§ **Stored records**:
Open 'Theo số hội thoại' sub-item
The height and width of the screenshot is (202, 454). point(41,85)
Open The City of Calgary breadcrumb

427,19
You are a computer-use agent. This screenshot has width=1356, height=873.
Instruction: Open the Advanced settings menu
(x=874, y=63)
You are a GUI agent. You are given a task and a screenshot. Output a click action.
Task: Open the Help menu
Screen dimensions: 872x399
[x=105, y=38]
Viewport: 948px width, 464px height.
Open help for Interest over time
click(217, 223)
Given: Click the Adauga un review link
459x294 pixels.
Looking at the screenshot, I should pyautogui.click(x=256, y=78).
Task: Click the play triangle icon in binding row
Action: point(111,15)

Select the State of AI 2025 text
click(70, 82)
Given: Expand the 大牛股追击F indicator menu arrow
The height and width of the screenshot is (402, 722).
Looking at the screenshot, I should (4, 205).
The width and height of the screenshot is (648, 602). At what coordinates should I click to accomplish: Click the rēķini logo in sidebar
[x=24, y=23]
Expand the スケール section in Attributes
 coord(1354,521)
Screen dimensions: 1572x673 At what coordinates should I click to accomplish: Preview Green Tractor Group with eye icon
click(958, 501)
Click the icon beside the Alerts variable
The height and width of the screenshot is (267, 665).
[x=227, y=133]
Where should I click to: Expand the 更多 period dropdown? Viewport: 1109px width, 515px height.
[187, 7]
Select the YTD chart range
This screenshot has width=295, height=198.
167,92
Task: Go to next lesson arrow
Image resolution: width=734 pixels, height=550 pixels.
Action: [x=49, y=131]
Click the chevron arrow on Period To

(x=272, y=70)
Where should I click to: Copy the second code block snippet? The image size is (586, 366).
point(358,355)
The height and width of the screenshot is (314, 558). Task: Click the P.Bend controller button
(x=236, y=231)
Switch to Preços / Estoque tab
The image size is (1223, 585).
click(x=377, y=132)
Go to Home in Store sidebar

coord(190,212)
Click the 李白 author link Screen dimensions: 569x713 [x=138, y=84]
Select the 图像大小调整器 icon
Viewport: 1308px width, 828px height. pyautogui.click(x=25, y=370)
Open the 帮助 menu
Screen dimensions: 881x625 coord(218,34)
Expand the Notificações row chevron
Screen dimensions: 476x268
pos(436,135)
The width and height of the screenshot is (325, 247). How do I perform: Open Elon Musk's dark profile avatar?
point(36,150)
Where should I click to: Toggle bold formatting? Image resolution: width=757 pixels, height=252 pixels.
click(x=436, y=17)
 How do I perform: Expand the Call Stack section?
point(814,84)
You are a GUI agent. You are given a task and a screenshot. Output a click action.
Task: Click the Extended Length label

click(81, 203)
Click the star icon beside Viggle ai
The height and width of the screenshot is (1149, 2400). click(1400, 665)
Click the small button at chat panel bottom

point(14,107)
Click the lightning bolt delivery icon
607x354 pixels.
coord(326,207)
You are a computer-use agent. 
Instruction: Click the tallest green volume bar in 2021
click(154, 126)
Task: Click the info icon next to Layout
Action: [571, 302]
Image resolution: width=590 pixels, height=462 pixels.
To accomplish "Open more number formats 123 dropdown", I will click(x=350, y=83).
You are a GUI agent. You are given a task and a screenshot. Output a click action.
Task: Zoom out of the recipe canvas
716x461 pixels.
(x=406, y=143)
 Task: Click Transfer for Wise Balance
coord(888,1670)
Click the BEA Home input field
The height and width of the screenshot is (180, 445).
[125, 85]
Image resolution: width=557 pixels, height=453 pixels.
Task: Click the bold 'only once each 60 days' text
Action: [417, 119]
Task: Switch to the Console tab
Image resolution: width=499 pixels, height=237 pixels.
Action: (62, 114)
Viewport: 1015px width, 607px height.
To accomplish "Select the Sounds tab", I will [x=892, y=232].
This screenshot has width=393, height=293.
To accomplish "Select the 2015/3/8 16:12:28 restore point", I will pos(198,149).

§ **HOW TO COMPLETE THIS TASK**: Transcribe the records. Keep every word exactly as it stands.

§ **RESPONSE BOX**:
Open 'Theo số hội thoại' sub-item
The height and width of the screenshot is (202, 454). point(41,85)
Open The City of Calgary breadcrumb

427,19
You are a computer-use agent. This screenshot has width=1356, height=873.
Instruction: Open the Advanced settings menu
(x=874, y=63)
You are a GUI agent. You are given a task and a screenshot. Output a click action.
Task: Open the Help menu
Screen dimensions: 872x399
[x=105, y=38]
Viewport: 948px width, 464px height.
Open help for Interest over time
click(217, 223)
Given: Click the Adauga un review link
459x294 pixels.
Looking at the screenshot, I should pyautogui.click(x=256, y=78).
Task: Click the play triangle icon in binding row
Action: point(111,15)

Select the State of AI 2025 text
click(70, 82)
Given: Expand the 大牛股追击F indicator menu arrow
The height and width of the screenshot is (402, 722).
Looking at the screenshot, I should (4, 205).
The width and height of the screenshot is (648, 602). At what coordinates should I click to accomplish: Click the rēķini logo in sidebar
[x=24, y=23]
Expand the スケール section in Attributes
 coord(1354,521)
Screen dimensions: 1572x673 At what coordinates should I click to accomplish: Preview Green Tractor Group with eye icon
click(958, 501)
Click the icon beside the Alerts variable
The height and width of the screenshot is (267, 665).
[x=227, y=133]
Where should I click to: Expand the 更多 period dropdown? Viewport: 1109px width, 515px height.
[187, 7]
Select the YTD chart range
This screenshot has width=295, height=198.
167,92
Task: Go to next lesson arrow
Image resolution: width=734 pixels, height=550 pixels.
Action: [x=49, y=131]
Click the chevron arrow on Period To

(x=272, y=70)
Where should I click to: Copy the second code block snippet? The image size is (586, 366).
point(358,355)
The height and width of the screenshot is (314, 558). Task: Click the P.Bend controller button
(x=236, y=231)
Switch to Preços / Estoque tab
The image size is (1223, 585).
click(x=377, y=132)
Go to Home in Store sidebar

coord(190,212)
Click the 李白 author link Screen dimensions: 569x713 [x=138, y=84]
Select the 图像大小调整器 icon
Viewport: 1308px width, 828px height. pyautogui.click(x=25, y=370)
Open the 帮助 menu
Screen dimensions: 881x625 coord(218,34)
Expand the Notificações row chevron
Screen dimensions: 476x268
pos(436,135)
The width and height of the screenshot is (325, 247). How do I perform: Open Elon Musk's dark profile avatar?
point(36,150)
Where should I click to: Toggle bold formatting? Image resolution: width=757 pixels, height=252 pixels.
click(x=436, y=17)
 How do I perform: Expand the Call Stack section?
point(814,84)
You are a GUI agent. You are given a task and a screenshot. Output a click action.
Task: Click the Extended Length label

click(81, 203)
Click the star icon beside Viggle ai
The height and width of the screenshot is (1149, 2400). click(1400, 665)
Click the small button at chat panel bottom

point(14,107)
Click the lightning bolt delivery icon
607x354 pixels.
coord(326,207)
You are a computer-use agent. 
Instruction: Click the tallest green volume bar in 2021
click(154, 126)
Task: Click the info icon next to Layout
Action: [571, 302]
Image resolution: width=590 pixels, height=462 pixels.
To accomplish "Open more number formats 123 dropdown", I will click(x=350, y=83).
You are a GUI agent. You are given a task and a screenshot. Output a click action.
Task: Zoom out of the recipe canvas
716x461 pixels.
(x=406, y=143)
 Task: Click Transfer for Wise Balance
coord(888,1670)
Click the BEA Home input field
The height and width of the screenshot is (180, 445).
[125, 85]
Image resolution: width=557 pixels, height=453 pixels.
Task: Click the bold 'only once each 60 days' text
Action: [417, 119]
Task: Switch to the Console tab
Image resolution: width=499 pixels, height=237 pixels.
Action: (62, 114)
Viewport: 1015px width, 607px height.
To accomplish "Select the Sounds tab", I will [x=892, y=232].
This screenshot has width=393, height=293.
To accomplish "Select the 2015/3/8 16:12:28 restore point", I will pos(198,149).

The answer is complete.